Può una cosa così immensa come la vita finire dentro a un documento in questo modo? Un insieme di informazioni che non fanno un briciolo di essere umano, non spiegano il come e soprattutto il perché. Mi dico che in fondo quando entri in un cimitero non è molto diverso.
Eppure no.
Una lapide non pretende di spiegare niente. Rispetta la storia di ciascuno, lascia ai vivi il racconto, mobile e inafferrabile come una nuvola che si arriccia e si disfa veloce nel cielo, della storia di chi ci ha lasciato. Queste schede sono come la medicalizzazione di una gravidanza, come pretendere di raccontare la vertigine di un innamoramento. Sono arroganti, nella loro sterilità, ecco.

Per questo preferisco ascoltare Margherita. La memoria va conservata con cautela, in tutte le sfumature che solo un ricordo vivo può avere.

Margherita, esorcista laica

Si chiamano

eroina,
cocaina,
anfetamine,
alcool,
LSD,
ketamina,
benzodiazepine,
oppiacei,
ecstasy,

ma la lista sarebbe molto più lunga. Un nome per ogni demonio dell’inferno, una sostanza per ogni necessità, qb per sopportare.

Cosa? Dipende. Se stessi, principalmente.

Un’identità disallineata, una forma che non si incastra con gli spazi messi a disposizione da quel gioco infantile attorno al quale la nostra società ha organizzato lo schema della propria vita. Se sei stella, la piccola mano paffuta impara a sistemarti nello spazio a cinque punte. Se sei un cubo, nello spazio quadrato. Se sei un cilindro, zac, nel foro rotondo. C’è lo spazio per il triangolo, quello per il poligono. Ogni forma ha il suo spazio. Così i puzzle: pezzi sempre più piccoli, disegni sempre più complicati. Ma l’incastro è comunque preciso, il quadro finale perfetto. O il lego, un tempo costruzione libera: ora va montato secondo un ordine preciso, altrimenti non torna niente. E non ci inventi più forme strane, ma segui il libretto per riprodurre in dimensioni ridotte quello che gli occhi già vedono.
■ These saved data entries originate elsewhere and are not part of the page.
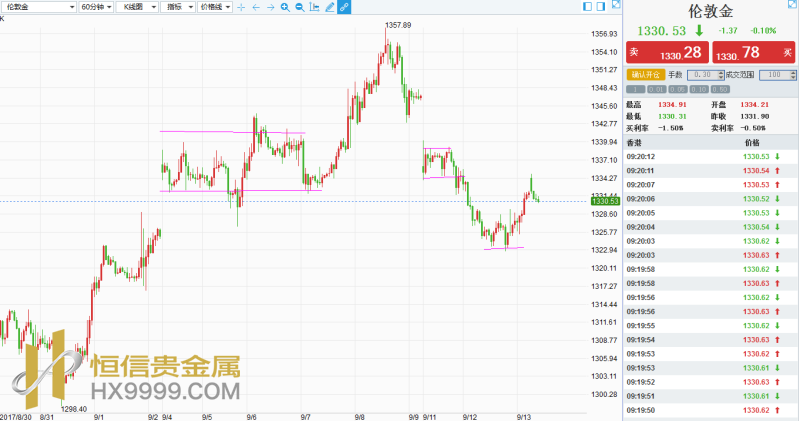Screen dimensions: 800x421
Task: Select the pencil drawing tool
Action: coord(330,7)
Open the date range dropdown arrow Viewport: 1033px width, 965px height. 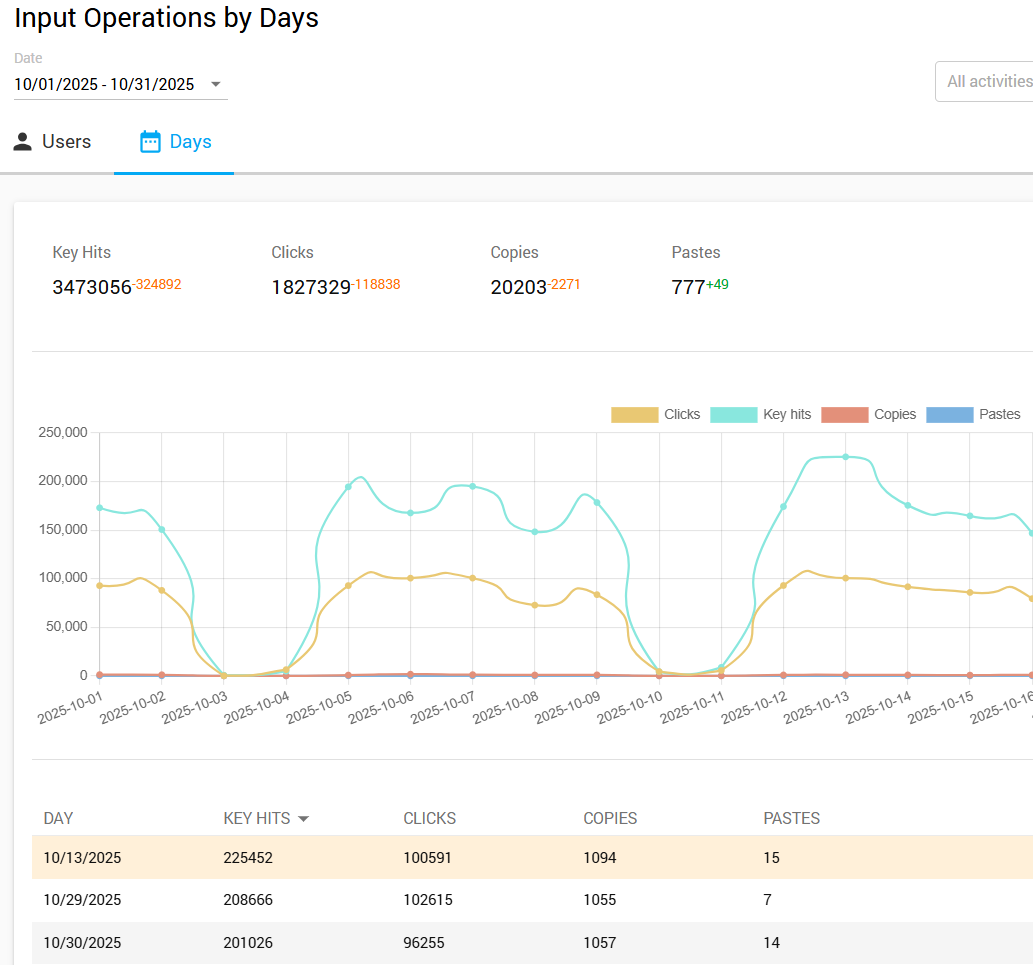coord(215,85)
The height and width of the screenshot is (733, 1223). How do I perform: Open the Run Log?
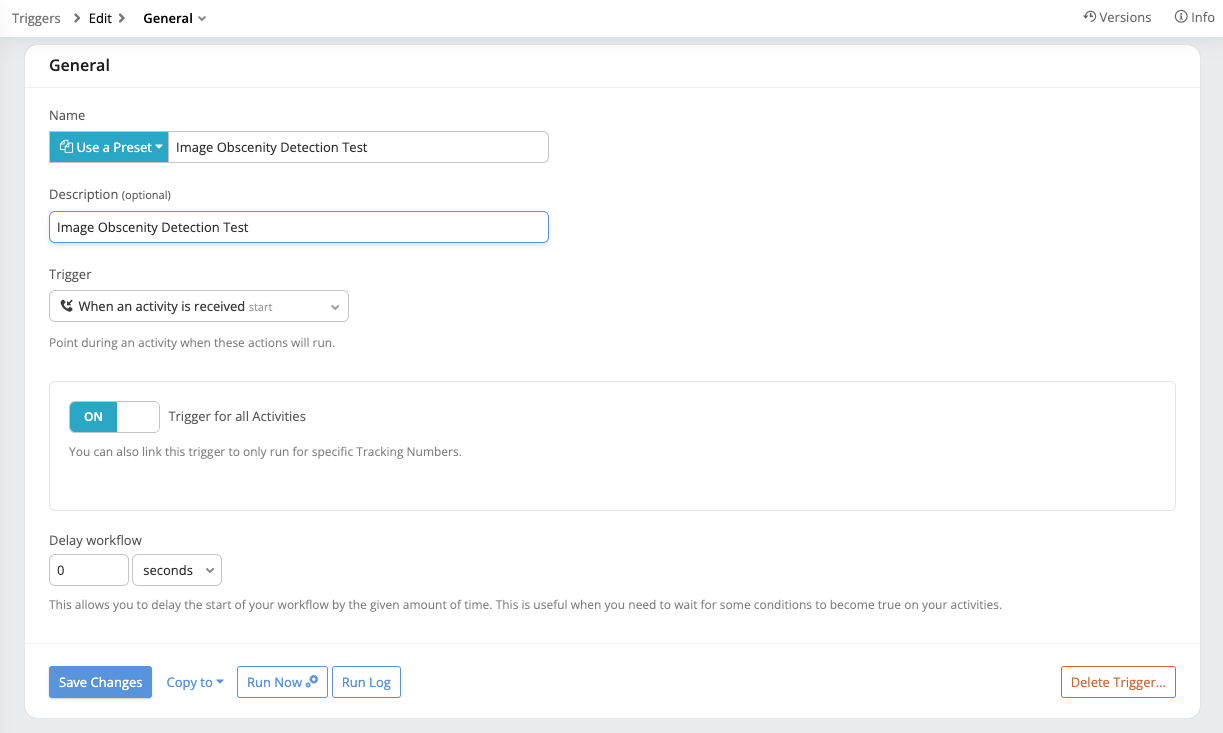point(366,682)
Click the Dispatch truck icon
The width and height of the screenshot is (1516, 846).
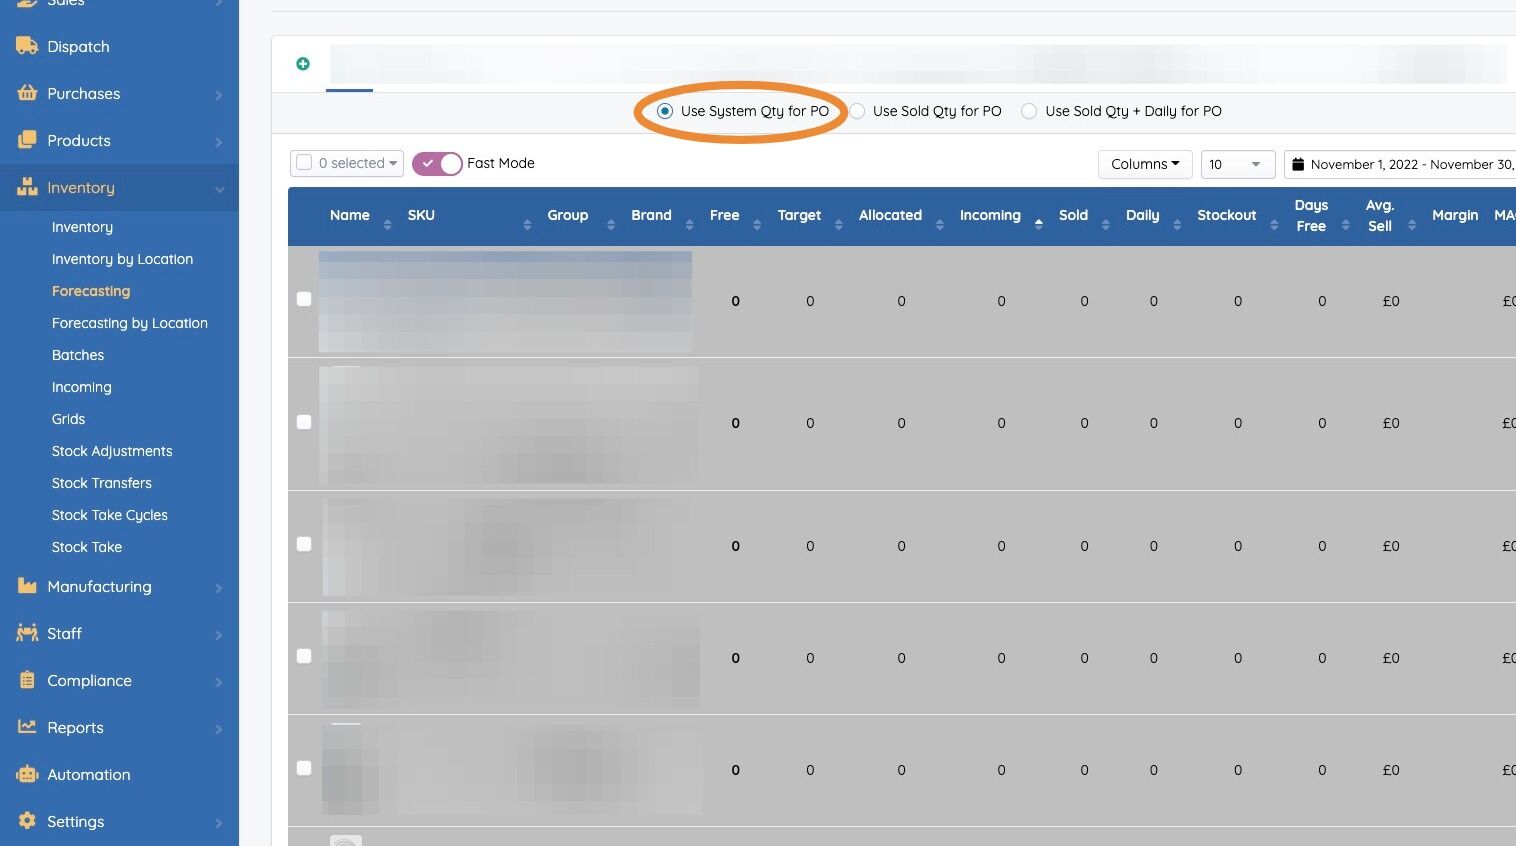coord(27,46)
Non c’è spazio per l’irregolare. Impariamo da bambini a procedere secondo un ordine logico-matematico. Il concetto stesso di procedere appartiene a questo tipo di impostazione: non si tratta di aprirsi in tutte le direzioni, come un fiore quando stiracchia i propri petali verso l’esterno, come un mandala, come una stella che splende nello spazio, ma un partire da A per raggiungere B.
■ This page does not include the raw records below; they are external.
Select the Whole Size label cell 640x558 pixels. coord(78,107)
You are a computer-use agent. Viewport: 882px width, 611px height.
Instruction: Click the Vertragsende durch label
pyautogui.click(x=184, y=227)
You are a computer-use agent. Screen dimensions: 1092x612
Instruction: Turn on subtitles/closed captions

La linea retta, la rettitudine, la dirittura morale.

E se sei un pezzo capitato nel puzzle sbagliato? Se la tua forma non corrisponde a nessuno spazio? I demoni dell’inferno possono essere buoni amici.

Margherita ha i capelli scuri e gli occhi appassionati di chi ama il proprio lavoro. È un’esorcista laica: fa la psicologa in un SerT. Secondo la definizione di wikipedia  “I Servizi per le Tossicodipendenze sono i servizi pubblici del Sistema Sanitario Nazionale italiano dedicati alla cura, alla prevenzione e alla riabilitazione delle persone che hanno problemi conseguenti all’abuso e alla dipendenza di sostanze psicoattive come droghe, alcool o comportamenti compulsivi come il gioco d’azzardo patologico.” Margherita ascolta, accoglie, accomoda, affianca, costruisce percorsi, disegna strade, prende per mano, sistema cuscini. Inventa panorami fatti su misura: perché ciascuno ha diritto ad essere ciò che è.

“Ci sono persone come bicchieri di vetro, altre come calici di cristallo: non puoi metterli in tavola tutti i giorni. Sono preziosi, delicati, raffinati, vanno trattati con cura. Il mio lavoro è spiegare alle persone che tipo di recipiente sono, e aiutarle ad essere semplicemente se stesse, insegnando loro a valorizzare la bellezza di ciò che sono, indipendentemente dal tavolo su cui sono finite”.

Questo blog nasce per raccogliere le storie dei calici di cristallo e dei bicchieri di vetro che Margherita incontra tutti i giorni. Buona lettura.